Human beings need food, water, and sanitary places to use the bathroom. And when there are hundreds of thousands of people in one small space, those things can be hard to come by.
Organizers of the festival had little to no problem getting performers together. Some of the biggest musical names of the time were in attendance. Jimi Hendrix himself performed the best rendition of the Star Spangled Banner ever heard. But when it came to feeding their crowds, the organizers left something to be desired.
Initially, 186,000 tickets were sold for the event. The organizers were expecting that a few extras would find their way onto Max Yasgur’s farm, but even with that, they only expected a total of 200,000 people.
They were wrong by half, and when 400,000 people showed up, it didn’t take long for their food stores to run dangerously low.
No major food vendors wanted to tackle the crowds, so the organizers hired an inexperienced company to handle their feeding needs.

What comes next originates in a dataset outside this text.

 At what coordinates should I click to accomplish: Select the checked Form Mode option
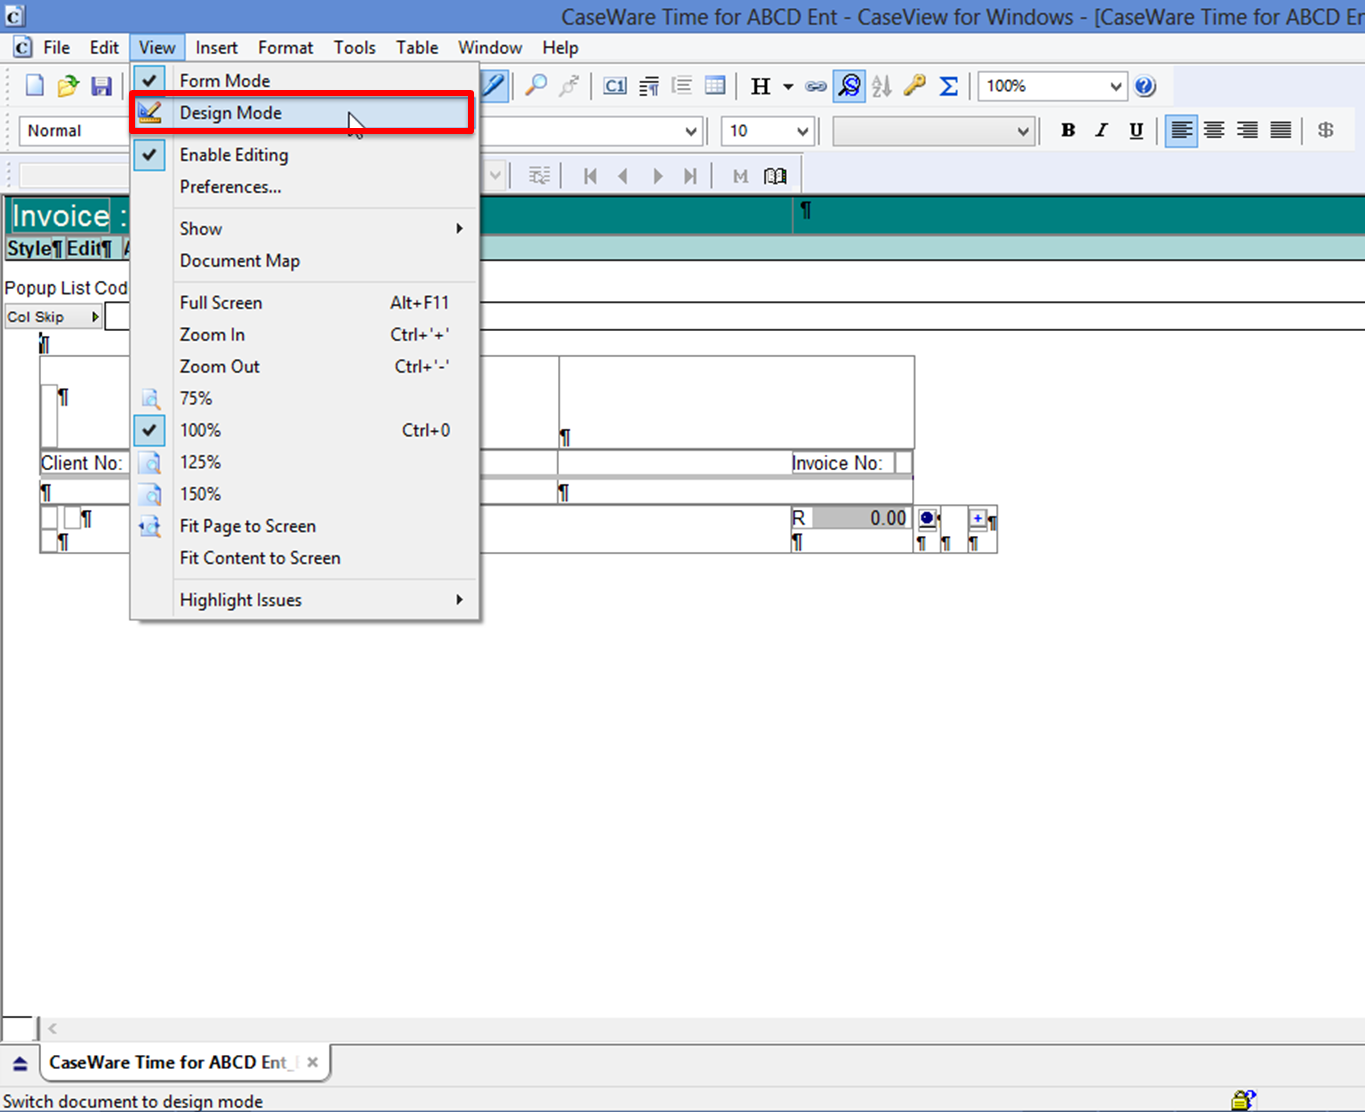[x=225, y=81]
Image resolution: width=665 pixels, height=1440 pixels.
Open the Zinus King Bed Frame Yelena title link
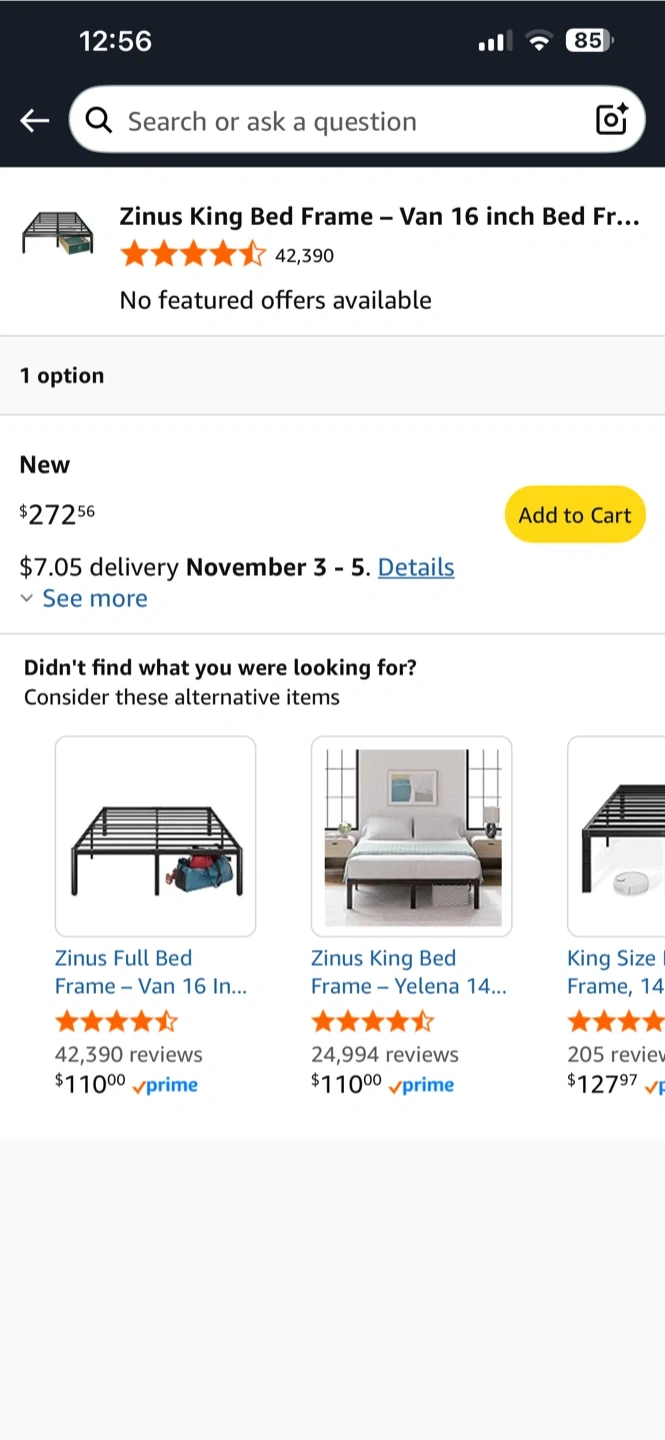(408, 972)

It is no surprise at all that this was a really bad idea. In no time at all, the company was overwhelmed by trying to meet the needs of so many hungry people. As their food stock started dwindling, the vendors began price gouging.
In reaction to that, the group of people who had come together in peace and love showcased the opposite by burning down the food vendor stands.
The Solution
As news of the Woodstock struggles spread throughout the country, people banded together with a plan. The U.S. Army was to take a helicopter into the heart of the festival and deliver food and supplies to the hippies.

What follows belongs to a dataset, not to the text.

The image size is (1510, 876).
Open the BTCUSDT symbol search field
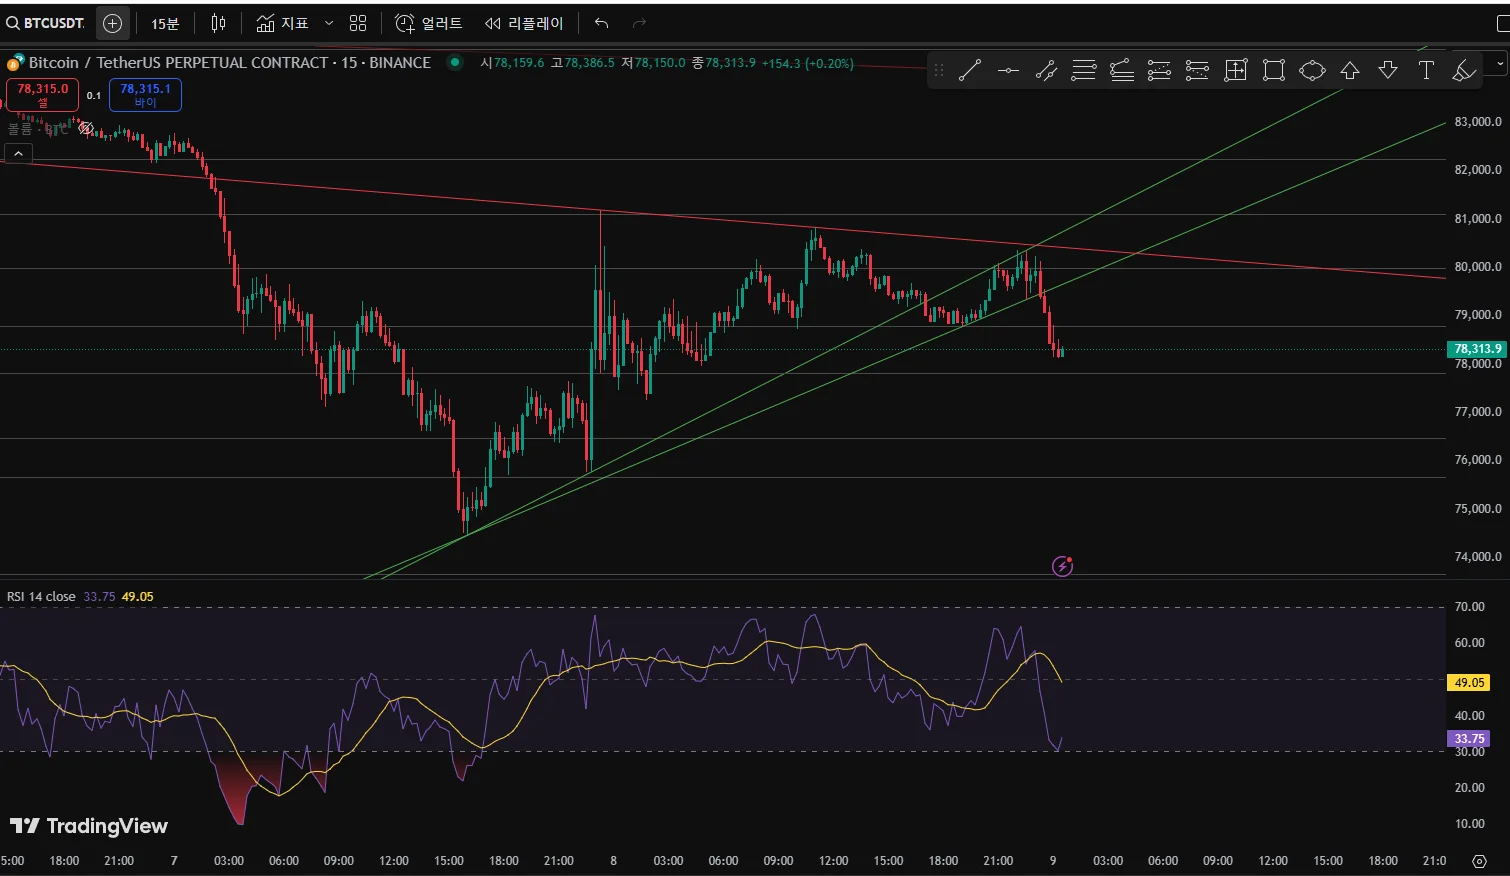46,23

All told, the Army brought over 10,000 sandwiches, water, fruit, canned goods, blankets, and medical supplies to the ravenous crowd.

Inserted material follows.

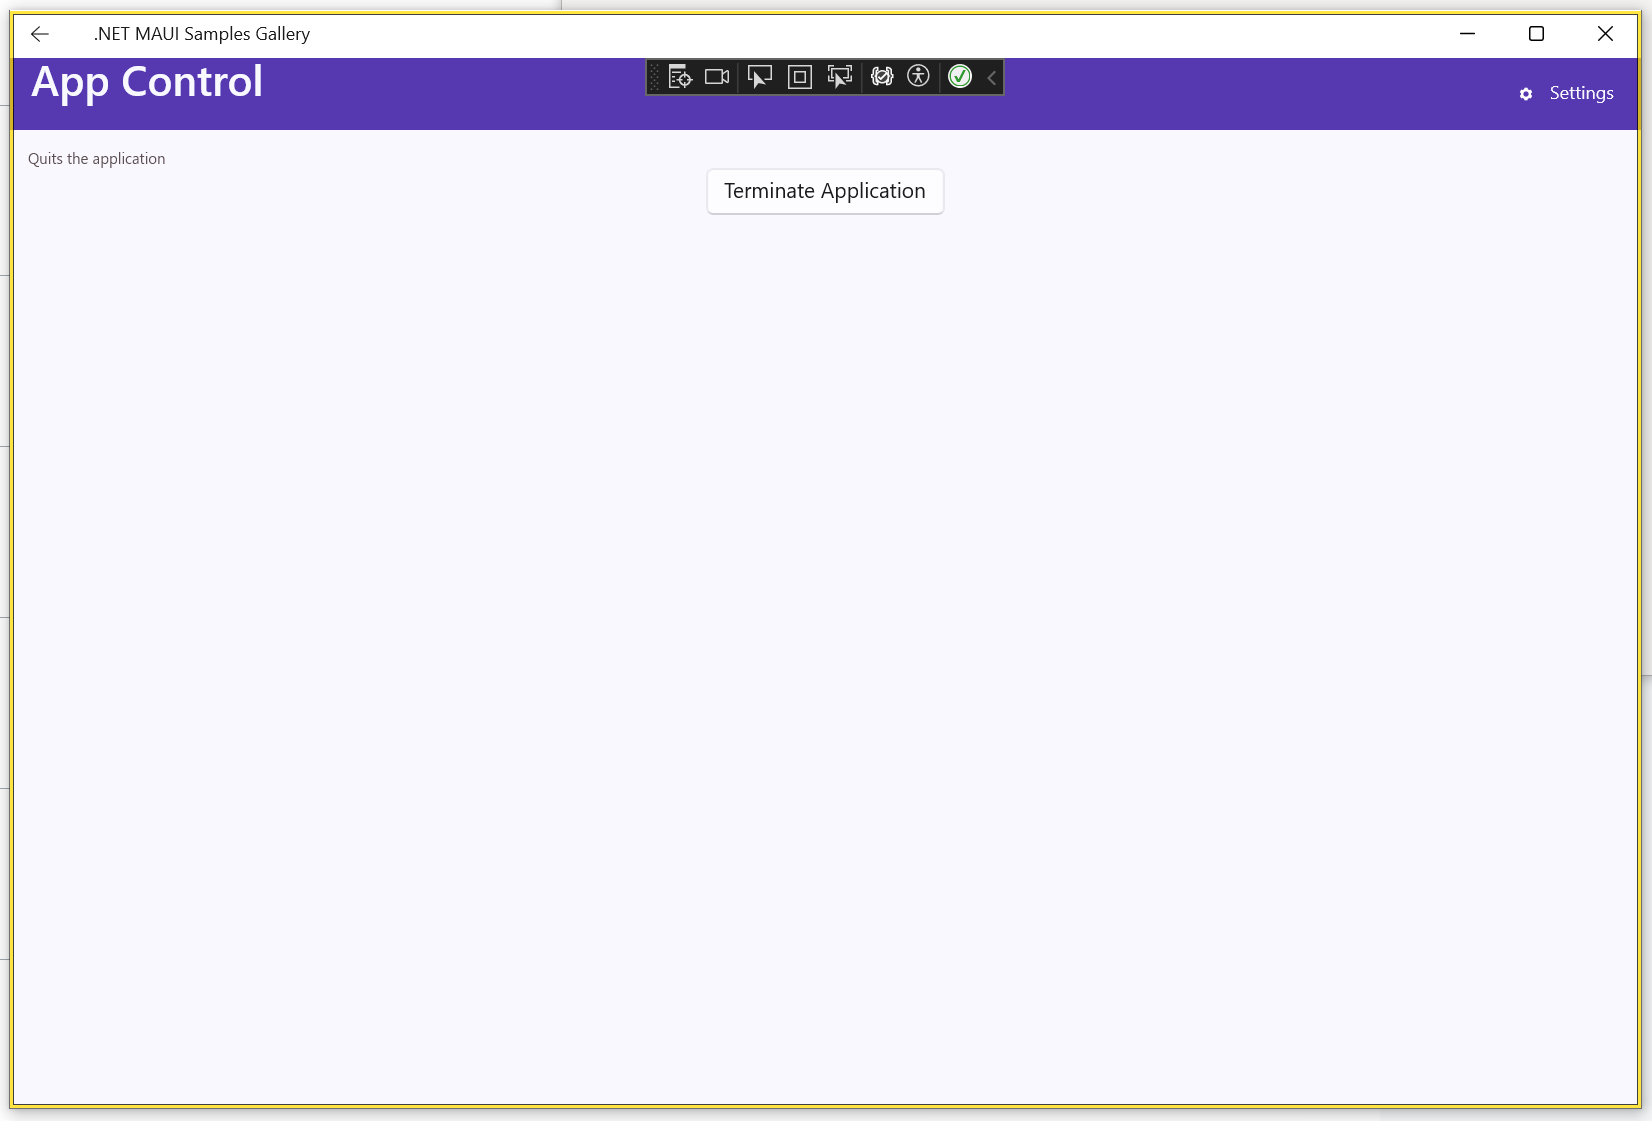Click the camera recording icon in debug toolbar

coord(717,77)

The festival didn’t claim to be any kind of protest against militarization, but it has to be acknowledged that the event took place during the height of the Vietnam War. So when 400,000 people got together in celebration of peace and love in 1969, it’s a safe bet that they were aligned against the U.S. Military. And yet, when those people found themselves in a bit of bind, it was that same military that came to their rescue.